The required output is the line containing "text beside diamond" followed by every later line through the end of the data, all reproduced exactly.

SOURCE DATA:
____

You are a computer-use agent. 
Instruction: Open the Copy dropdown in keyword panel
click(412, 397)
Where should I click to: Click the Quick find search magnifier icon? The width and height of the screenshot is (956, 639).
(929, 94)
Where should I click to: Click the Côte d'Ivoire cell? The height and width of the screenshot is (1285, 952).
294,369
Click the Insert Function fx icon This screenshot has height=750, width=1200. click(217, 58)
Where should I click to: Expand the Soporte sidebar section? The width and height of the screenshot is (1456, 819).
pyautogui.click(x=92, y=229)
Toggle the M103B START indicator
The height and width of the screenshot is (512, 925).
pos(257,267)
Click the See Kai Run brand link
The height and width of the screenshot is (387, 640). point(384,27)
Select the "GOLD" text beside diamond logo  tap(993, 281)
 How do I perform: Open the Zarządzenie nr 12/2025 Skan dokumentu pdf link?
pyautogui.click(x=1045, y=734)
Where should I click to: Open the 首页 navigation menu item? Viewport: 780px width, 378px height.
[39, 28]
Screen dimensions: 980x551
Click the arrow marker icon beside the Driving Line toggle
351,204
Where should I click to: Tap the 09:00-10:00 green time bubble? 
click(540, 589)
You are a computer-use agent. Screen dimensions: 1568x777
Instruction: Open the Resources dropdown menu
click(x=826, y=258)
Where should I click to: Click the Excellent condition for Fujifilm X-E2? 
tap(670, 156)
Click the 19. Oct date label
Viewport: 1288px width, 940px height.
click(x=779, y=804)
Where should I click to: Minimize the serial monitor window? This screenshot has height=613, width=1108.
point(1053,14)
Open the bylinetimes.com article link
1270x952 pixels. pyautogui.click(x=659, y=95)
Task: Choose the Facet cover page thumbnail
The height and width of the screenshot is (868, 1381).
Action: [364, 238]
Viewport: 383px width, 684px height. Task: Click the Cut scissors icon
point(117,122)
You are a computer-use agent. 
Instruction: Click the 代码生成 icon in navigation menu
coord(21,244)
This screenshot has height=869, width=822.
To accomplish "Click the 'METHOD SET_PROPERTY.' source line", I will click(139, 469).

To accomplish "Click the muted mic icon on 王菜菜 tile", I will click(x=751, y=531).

____

TASK RESPONSE:
Select the "GOLD" text beside diamond logo  tap(993, 281)
 How do I perform: Open the Zarządzenie nr 12/2025 Skan dokumentu pdf link?
pyautogui.click(x=1045, y=734)
Where should I click to: Open the 首页 navigation menu item? Viewport: 780px width, 378px height.
[39, 28]
Screen dimensions: 980x551
Click the arrow marker icon beside the Driving Line toggle
351,204
Where should I click to: Tap the 09:00-10:00 green time bubble? 
click(540, 589)
You are a computer-use agent. Screen dimensions: 1568x777
Instruction: Open the Resources dropdown menu
click(x=826, y=258)
Where should I click to: Click the Excellent condition for Fujifilm X-E2? 
tap(670, 156)
Click the 19. Oct date label
Viewport: 1288px width, 940px height.
click(x=779, y=804)
Where should I click to: Minimize the serial monitor window? This screenshot has height=613, width=1108.
point(1053,14)
Open the bylinetimes.com article link
1270x952 pixels. pyautogui.click(x=659, y=95)
Task: Choose the Facet cover page thumbnail
The height and width of the screenshot is (868, 1381).
Action: [364, 238]
Viewport: 383px width, 684px height. Task: Click the Cut scissors icon
point(117,122)
You are a computer-use agent. 
Instruction: Click the 代码生成 icon in navigation menu
coord(21,244)
This screenshot has height=869, width=822.
To accomplish "Click the 'METHOD SET_PROPERTY.' source line", I will click(139, 469).

To accomplish "Click the muted mic icon on 王菜菜 tile", I will click(x=751, y=531).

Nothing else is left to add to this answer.